> [Exercise details] The line with "Select the out.log file entry" and each line following it, up to the final line of the data, should be set down exactly; pictures stay out.

====== Listed records

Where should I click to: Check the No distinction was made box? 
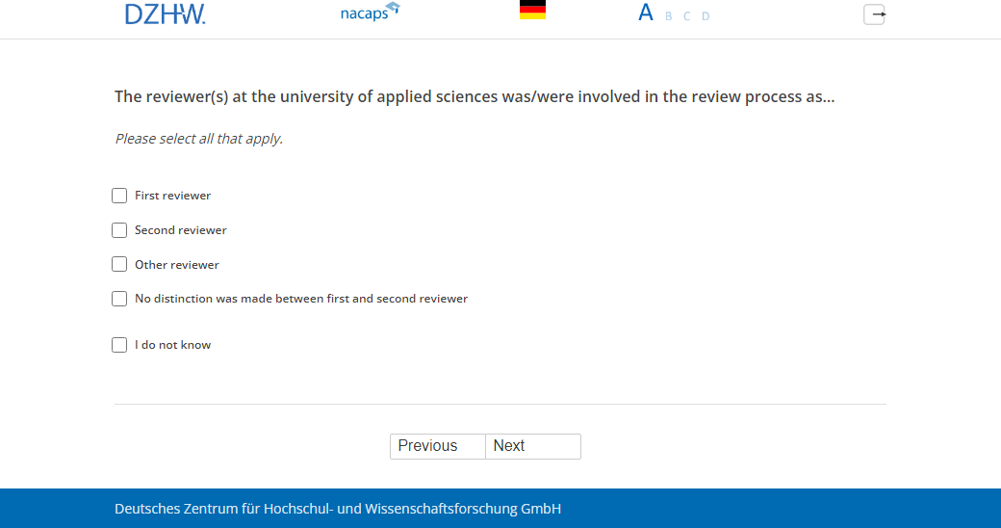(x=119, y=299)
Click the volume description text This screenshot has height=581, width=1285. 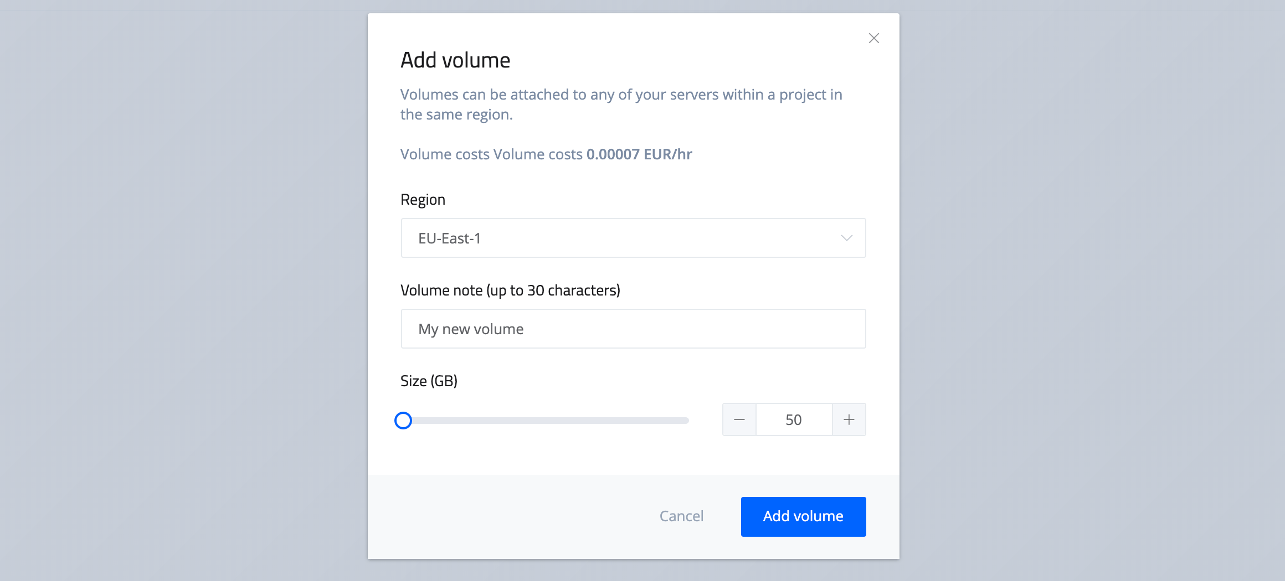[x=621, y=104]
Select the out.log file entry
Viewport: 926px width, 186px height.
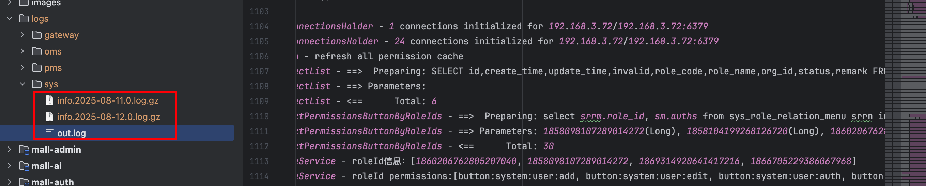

============

> [Exercise solution]
Select the out.log file entry
Viewport: 926px width, 186px height.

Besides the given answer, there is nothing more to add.